福岡県議会による海外視察に関連し、特定の旅行会社に対して不適切な方法で業務を発注したとして、蔵内勇夫議長らが背任の疑いで刑事告発されていた問題で、福岡県警が告発状を2026年5月18日付で受理したことが分かりました。
この海外視察をめぐっては、多額にのぼる経費のほか、旅行業者の選定手法や情報公開の進め方などが疑問視されていました。
さらに、県議会が旅行会社と業務委託契約を交わす際、法令の範囲に収まる金額で随意契約を結んだ後、大幅に増額する手法を継続していたことが明らかになっています。2024年に実施されたヨーロッパ視察においては、初期の委託費は約100万円だったものの、最終的な支出額は1000万円以上に達していました。

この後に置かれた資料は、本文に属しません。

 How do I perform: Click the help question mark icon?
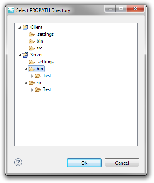(18, 162)
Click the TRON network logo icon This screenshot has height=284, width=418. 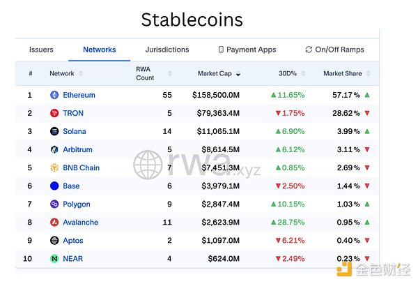[x=54, y=113]
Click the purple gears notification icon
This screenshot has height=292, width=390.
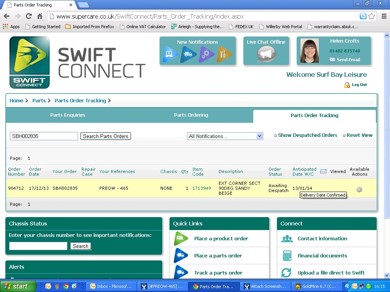tap(206, 54)
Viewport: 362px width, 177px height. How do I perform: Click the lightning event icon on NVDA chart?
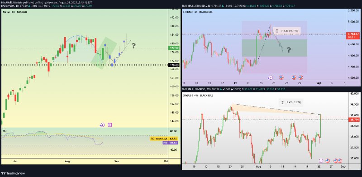(102, 125)
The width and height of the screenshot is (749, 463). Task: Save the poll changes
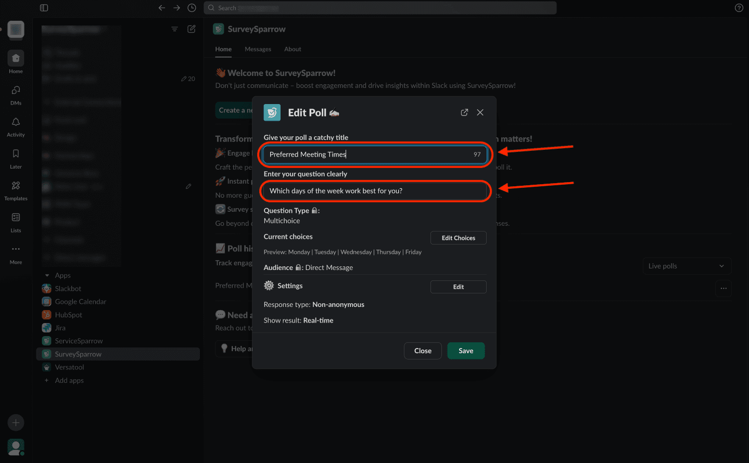tap(466, 351)
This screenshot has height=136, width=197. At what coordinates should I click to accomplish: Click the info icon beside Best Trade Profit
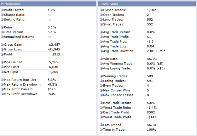tap(101, 112)
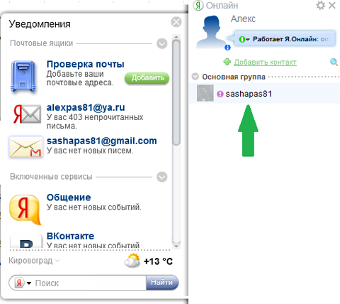Screen dimensions: 340x304
Task: Click the weather cloud and sun icon
Action: [132, 261]
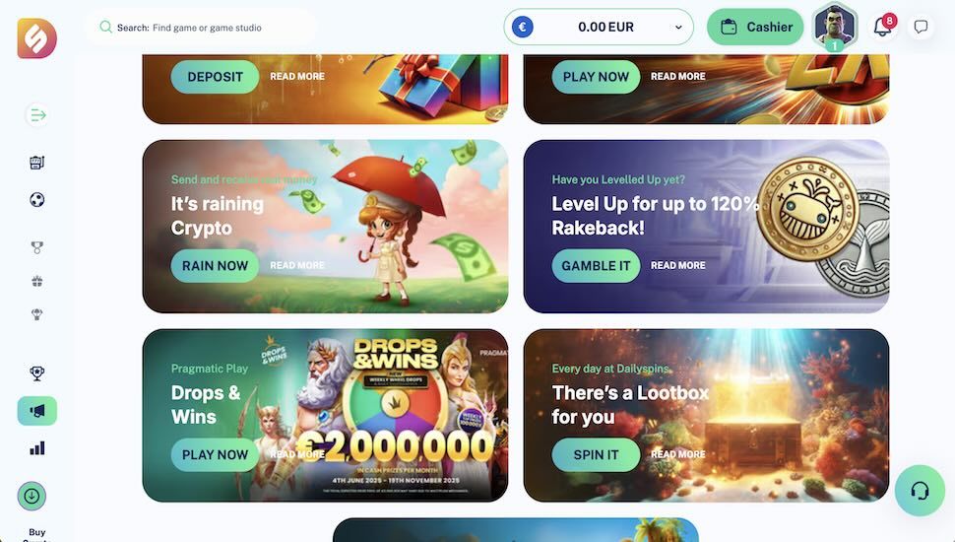Expand the 0.00 EUR balance dropdown
The height and width of the screenshot is (542, 955).
[x=598, y=27]
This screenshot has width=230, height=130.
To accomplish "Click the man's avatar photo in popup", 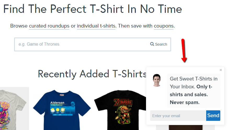I will [157, 80].
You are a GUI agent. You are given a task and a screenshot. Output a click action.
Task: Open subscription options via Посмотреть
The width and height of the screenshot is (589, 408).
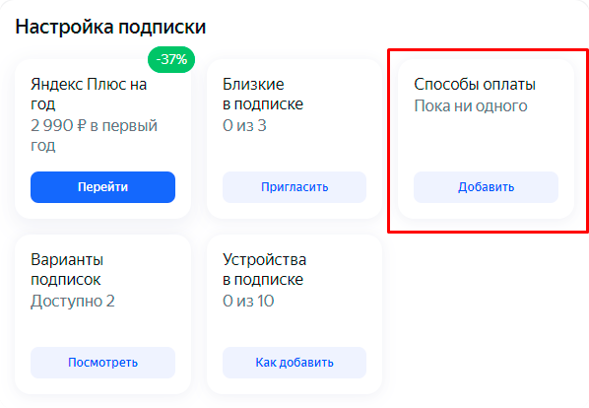click(102, 363)
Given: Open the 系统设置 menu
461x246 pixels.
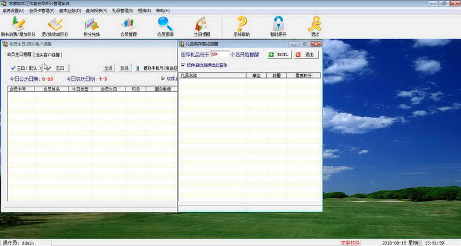Looking at the screenshot, I should (x=13, y=10).
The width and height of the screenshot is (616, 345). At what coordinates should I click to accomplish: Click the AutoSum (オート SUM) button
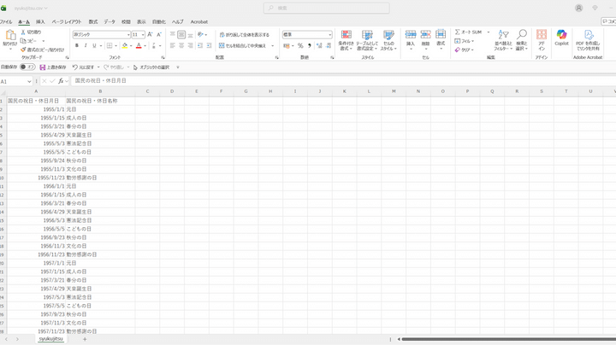coord(468,31)
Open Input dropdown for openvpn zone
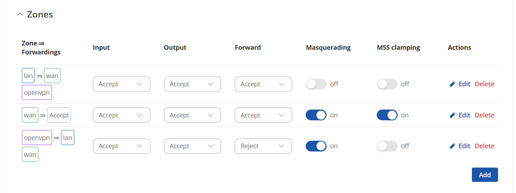This screenshot has width=516, height=193. click(121, 146)
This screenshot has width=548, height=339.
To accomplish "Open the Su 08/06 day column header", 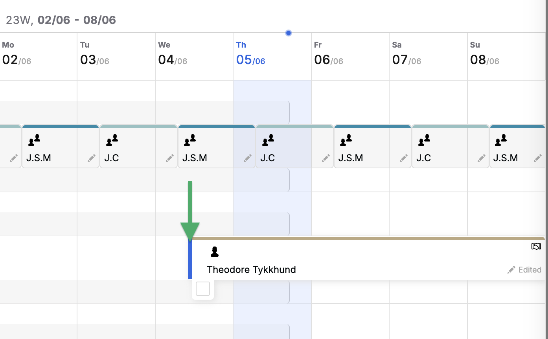I will coord(484,54).
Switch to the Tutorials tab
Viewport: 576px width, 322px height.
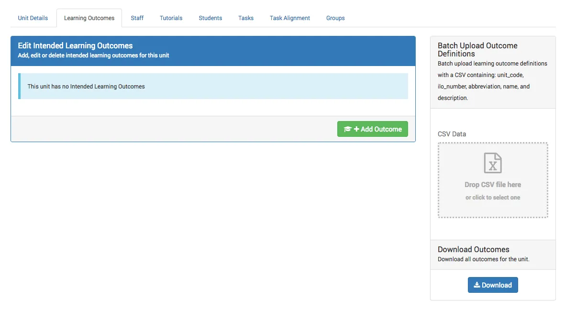click(171, 18)
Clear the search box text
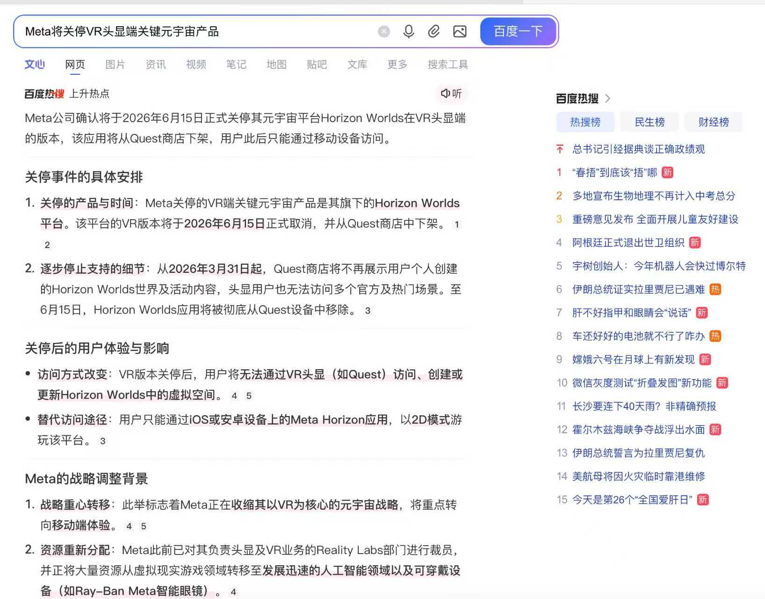 coord(383,31)
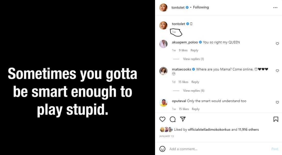Like akuapem_poloo's comment
The image size is (282, 155).
pos(277,44)
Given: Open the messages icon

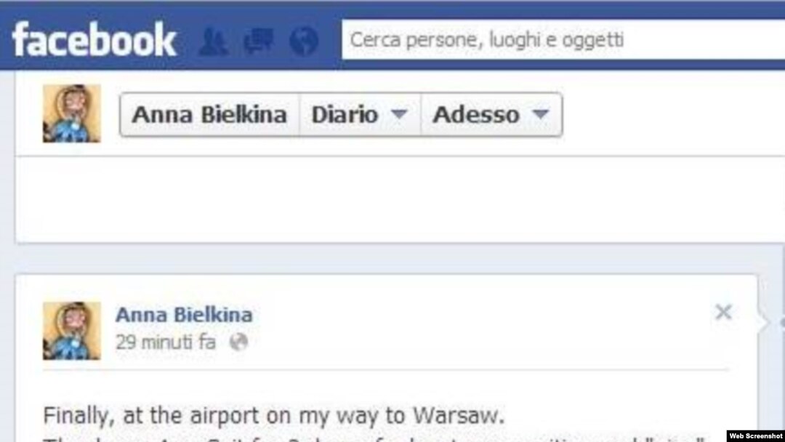Looking at the screenshot, I should [x=258, y=41].
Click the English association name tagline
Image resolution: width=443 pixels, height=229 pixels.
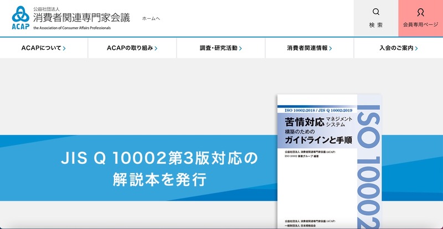click(72, 28)
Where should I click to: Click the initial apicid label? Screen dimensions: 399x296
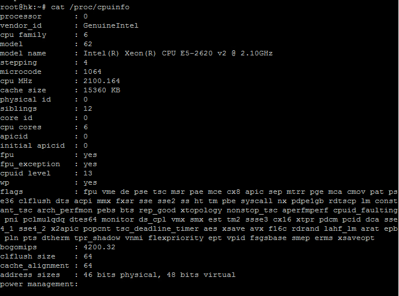pyautogui.click(x=32, y=146)
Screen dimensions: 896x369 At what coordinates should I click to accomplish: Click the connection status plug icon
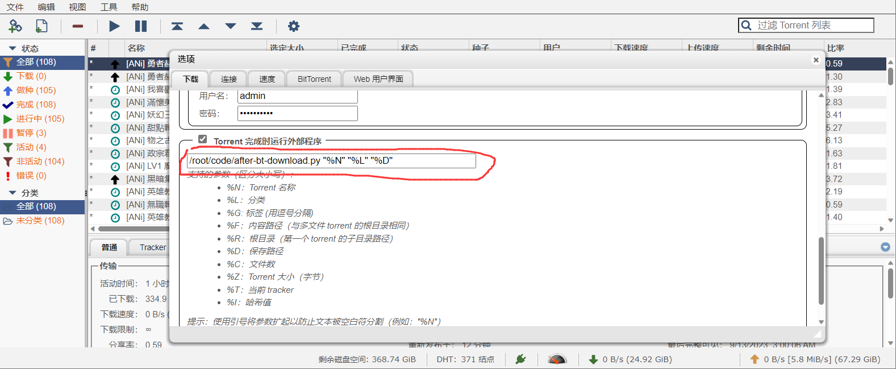tap(520, 359)
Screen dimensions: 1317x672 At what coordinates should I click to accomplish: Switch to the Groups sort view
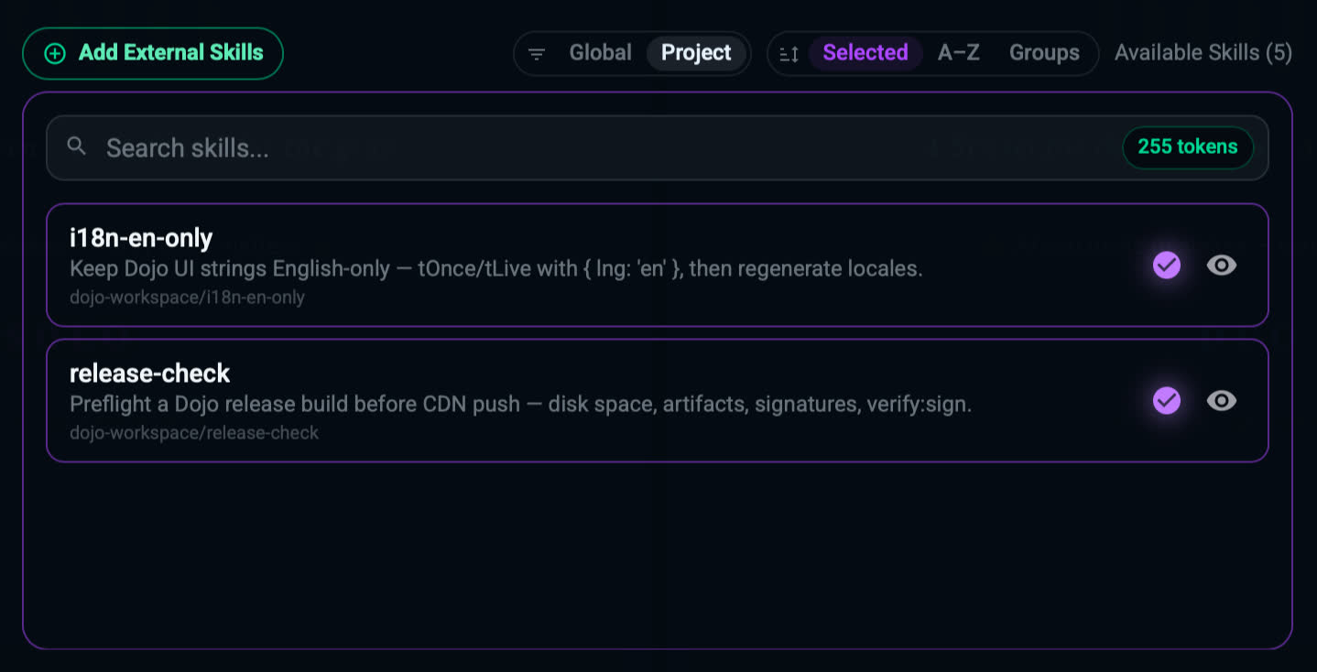coord(1044,53)
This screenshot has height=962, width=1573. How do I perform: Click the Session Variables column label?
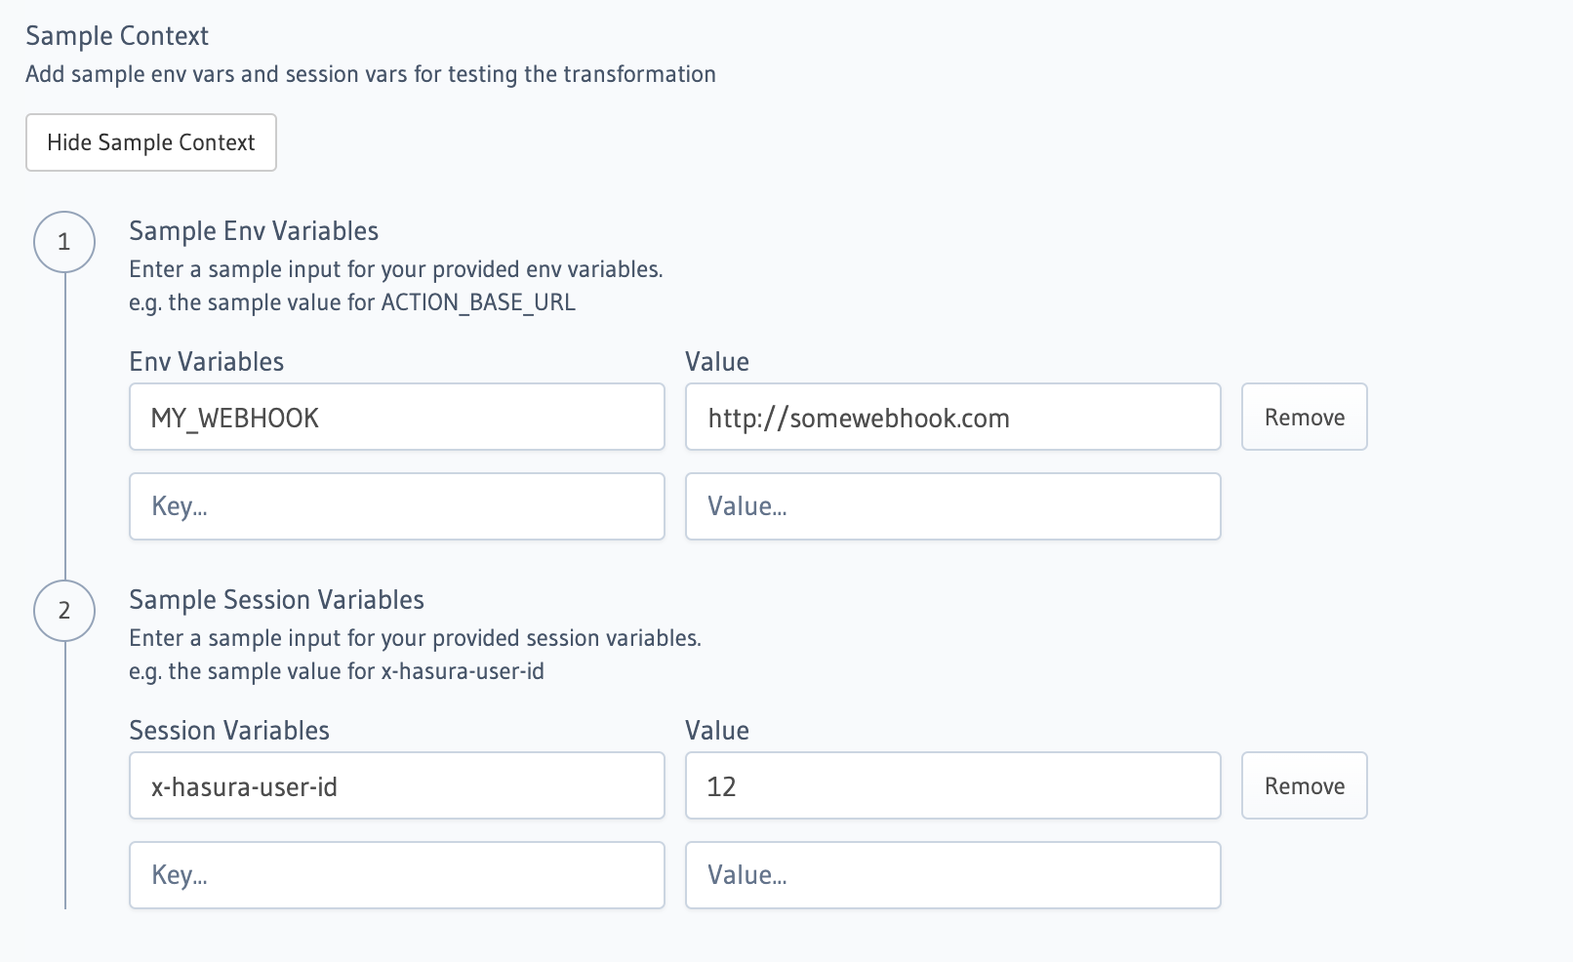click(229, 730)
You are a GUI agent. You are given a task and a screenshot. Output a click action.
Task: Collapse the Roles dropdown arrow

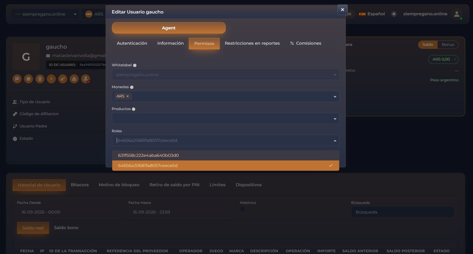coord(335,141)
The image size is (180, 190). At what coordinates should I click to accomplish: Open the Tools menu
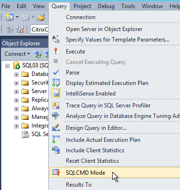pyautogui.click(x=128, y=6)
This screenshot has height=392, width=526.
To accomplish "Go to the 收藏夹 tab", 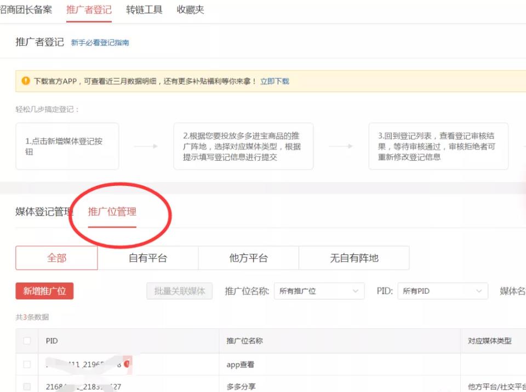I will tap(190, 10).
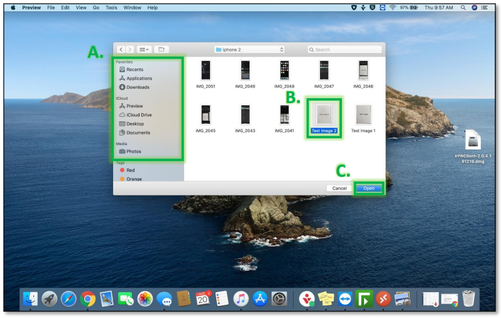Open the File menu

[51, 8]
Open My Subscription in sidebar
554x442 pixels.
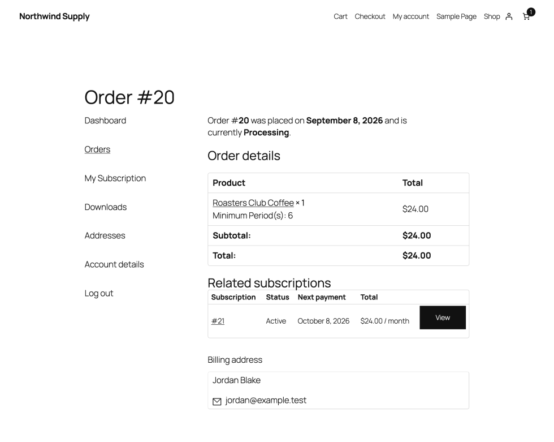(115, 178)
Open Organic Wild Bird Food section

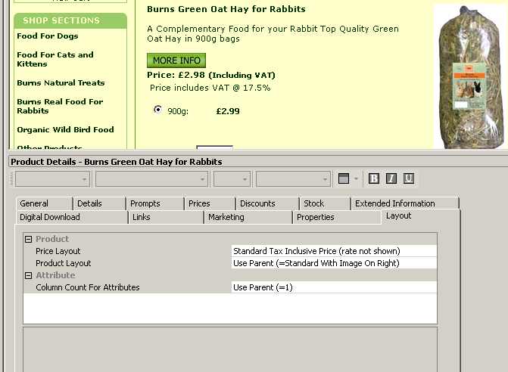click(65, 129)
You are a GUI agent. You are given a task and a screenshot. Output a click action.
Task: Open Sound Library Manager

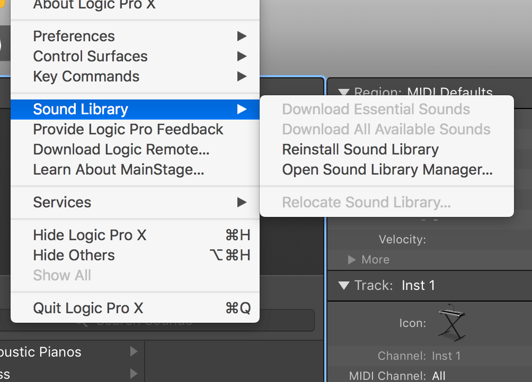coord(387,169)
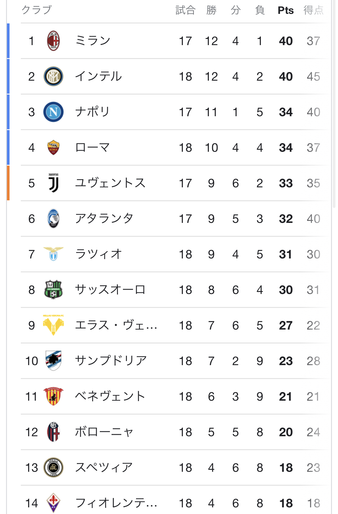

この契約方法については県の監査委員も問題視しており、「特定の業者と固定で契約を結んでいるとの疑念を持たれかねない」と指摘した上で、旅行会社の選定のあり方などを見直すよう求めていました。
こうした状況を受け、2026年2月にインターネットメディアが「特定の業者と随意契約を交わし、高額な支出を重ねてきた構造を是正してこなかった」などと主張して蔵内議長らを背任容疑で刑事告発しており、県警がこの告発状を正式に受理したということです。